Nature Protection and Environmental
Just like the rest of the world Belarus continually faces ecological challenges arising from human activities.
The national nature management policy is aimed at ensuring ecologically friendly living conditions for citizens, reducing the negative anthropogenic impact on the environment, rational and economical use of natural resources.
The Natural Environment Protection Law of the Republic of Belarus, the new revision of which was adopted in 2002, is the basic domestic legal document regulating nature protection activities in Belarus. Effective are also laws on the protection of cultivated lands, forests, water reservoirs, atmospheric air, flora and fauna.
To reduce the negative anthropogenic impact on natural environment, Belarus has created specially protected wildlife areas which currently include the Berezinsky Biosphere Reserve and four national wildlife parks: Belovezhskaya Pushcha, Braslav Lakes, Pripyat and Naroch National Parks; 99 centrally administered wildlife preserves (936,300 hectares) and 414 locally administered preserves; 337 national natural monuments and 569 local natural monuments. The total area of the specially protected wildlife areas is 1,723,800 hectares, or 8.3% of Belarus’ territory.
Particular objects referred to natural monument are under the state guard. Among the Republic’s natural monuments dominating positions belong to geological ones – predominantly large boulder and their gatherings. They are mainly located on the territory of the Vitebsk, Grodno, and Minsk Regions. Biological natural monuments are mainly presented by age-old trees, groups of threes rare species and park-monuments. Botanical gardens are acknowledged as biological natural monuments.
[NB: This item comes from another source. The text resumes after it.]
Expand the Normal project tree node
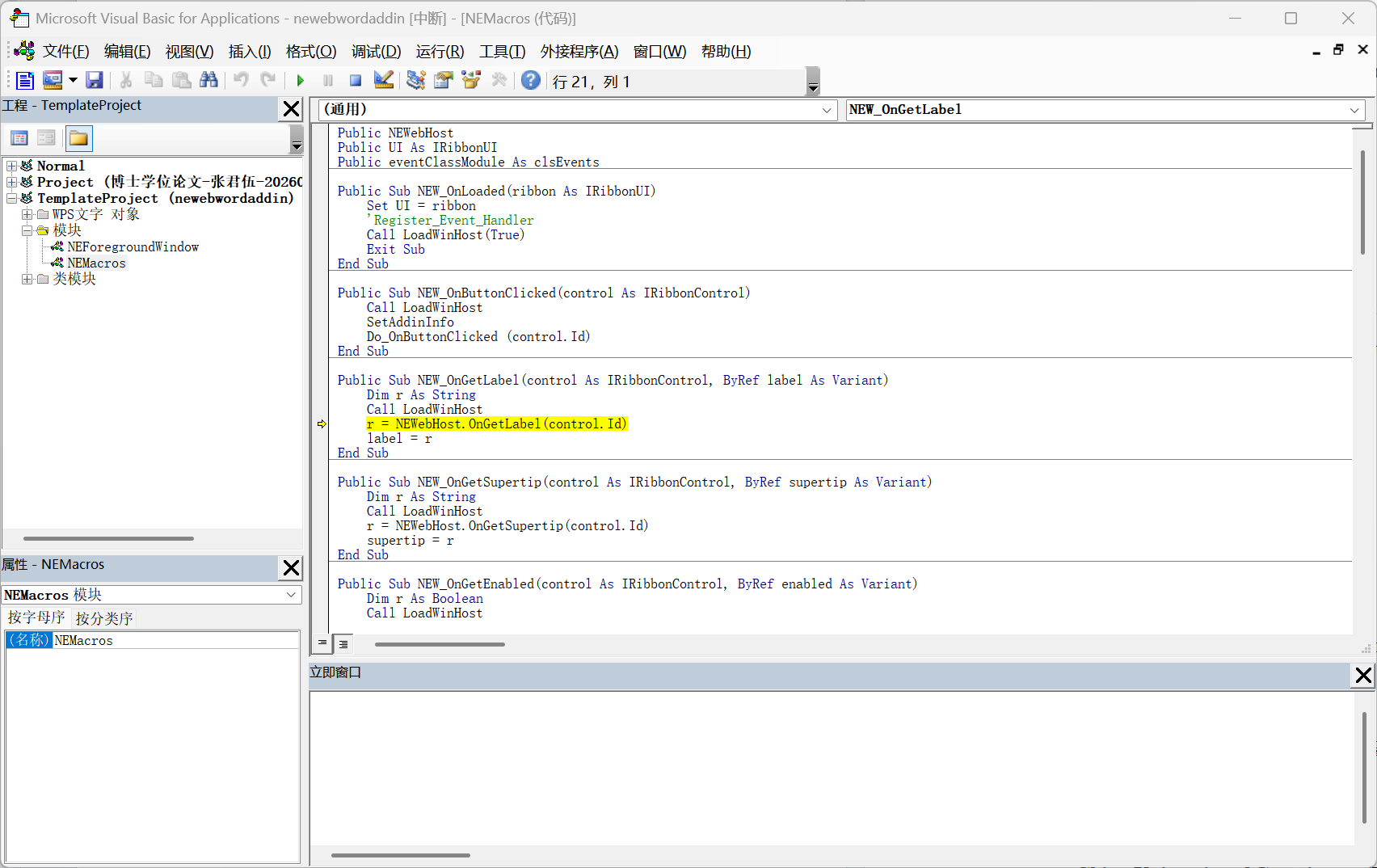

The struggle against climatic changes is a priority trend of nature protection policy of Belarus. The Ministry of Natural Resources and Environmental Protection is developing the National Climate Programme for 2008-2012 and for the period till 2020.
Belarus attaches great importance to international environmental cooperation. The country continuously maintains contacts with intergovernmental organisations such as United Nations Environment Programme (UNEP); World Meteorological Organisation; United Nations Economic Commission for Europe; Global Environment Facility, secretariats of environmental conventions, etc. The Republic of Belarus is a party to three global environmental conventions: Convention on Biological Diversity (1993), United Nations Framework Convention on Climate Change (2000), United Nations Convention to Combat Desertification (2001). Belarus is a party to more than 20 multilateral environmental international agreements (conventions and protocols).
The most serious current problem for Belarus is overcoming the Chernobyl disaster aftermath. Nearly 46.6 thous. sq. km or 23% of the country’s area appeared in radioactive contamination zone. For comparison: the Ukraine has 5%, Russia – 0.6% of the similar areas. More than 10% of the Republic area was simultaneously polluted by hazardous radioisotopes of strontium-90 and plutonium.